If we are to countenance moves towards forcing them to adopt a definitive national character, we might as well
remove their clothing, dress them in striped prison livery, take away their names and tattoo numbers on their
forearms, and herd them like brute beasts, turning them this way and that as we assume complete control of their
minds and bodies. God forbid!

While I do not believe that every cultural phenomenon in this wide world of ours owes its origin to the God of
Heaven, I do believe that those who would force all into the monocultural Bed of Procrustes owe their inspiration
from someone held to inhabit a dark region in the opposite direction of heaven. Procrustes had a house by a busy
road and offered free lodging to weary travellers. His bed, he told them, fitted all who slept on it. This it did because
if they were too short for his couch, he stretched them to fit it, and if too long, he severed their legs.

A similar approach to make everyone have an identical culture will be equally painful to many and possibly fatal to
not a few. It is the notion that everyone should be, nay, must be, mixed and made to fit by passing them through a
cultural processor that robs them of what it is that makes them - and you - unique, and which defines their humanity
even as it defines your own. If you think the kitchen blender approach to multiculturalism is a good thing, then why
not try my commingled Full English Breakfast and see for yourself. I guarantee that your epiphany will be just as
striking and convincing as was mine.

I know that my doctrine of positive multiculturalism will not please everyone, but I have learned that there are times
in life when a person of integrity has to risk taking a loss for holding fast to their principles. At those times, one has
the choice of keeping one's principles and losing one's friends, or keeping one's friends by abandoning ones
principles. In those trying moments, I opt for the rich and satisfying weave of the tapestry of life enriched by flowers
from many gardens. Here I stand: I can do no other, and God is my witness.
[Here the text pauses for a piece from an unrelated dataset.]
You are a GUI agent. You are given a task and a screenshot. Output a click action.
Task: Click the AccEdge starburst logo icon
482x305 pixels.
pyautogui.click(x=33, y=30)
Take a moment to peer through the kaleidoscope of my multicultural world, and I will tell you why I embrace it as
dearly as life itself. I love the colour and bedazzlement of the Asian Mela, the swirl of the Bagpipes, Braw Bricht
Moonlit Nichts, the confident swing of the Kilt, Greek Omelettes, the skirl of Northumberland Pipes, Sacred Choral
Music, Irish Pipes, Yorkshire Pudding, Italian Opera, Pandas, Scots Dialect, Great Organs and Grand Pianos,
George Jokl, Belgian Groenendaels, Wolves, Kiri Te Kanawa, Sharan, Jamaica Salt Fish and Ackees, Didgeridoos,
Iris Murray's Bangalore Curried Chicken, Wagner, Norfolk Jackets, Shakespeare, Yurts, John McCormack, Fish and
Chips, Honky Tonk Music, Shahida's Samosas, Banjos, Irish Brogue, Mahalia Jackson, Giant Saguaros, Cesar E
Chavez, French Piano Accordion Music, Mariachi, Chinese Chicken and Cashew Nuts, Male Voice Choirs,
Bakewell Tart, Edith Piaf, The Sands of Egypt, Richard Tauber, English Border Collies, Welsh Rarebit, George
Formby, Eagles, Saint Paul's Cathedral, Mice, Hawaiian Baked Tilapia, Bangra, the View from Castle Hill, Bats of
all Nationalities, Victorian Ballads, Arroz con Pollo, Irish Stew, Beethoven, Ukuleles, Cypriot Orange Orchards,
Horned Lizards, Mullgathany Soup, Silken Saris, Quesadillas, Bach, Bar Mitzvoth, Smorgasbord, Willie Nelson,
Mohandas K Gandhi, Spike Milligan, Irish Dancing, Purcell, Elephants, Cheongsams, Mascarpone, Frederick
Ferrari, Montana, Welsh Bonnets, Eisteddfodds, Chow Mein, Folk Music, Donkeys, Broad Yorkshire, Bouzoukis,
Southern Fried Fruit Pies, the Welsh lilt of Subcontinentals speaking English, Zydeco, Custard Tarts, Arab Music,
Koalas, and a thousand and more gleaming spectacles, soaring sounds and tantalising tastes that are funnelled into
my life by my brothers and sisters of all nations, tongues, and traditions.

Do I want to exchange all that for a gray mess of potage à la gloop? Non, gracias.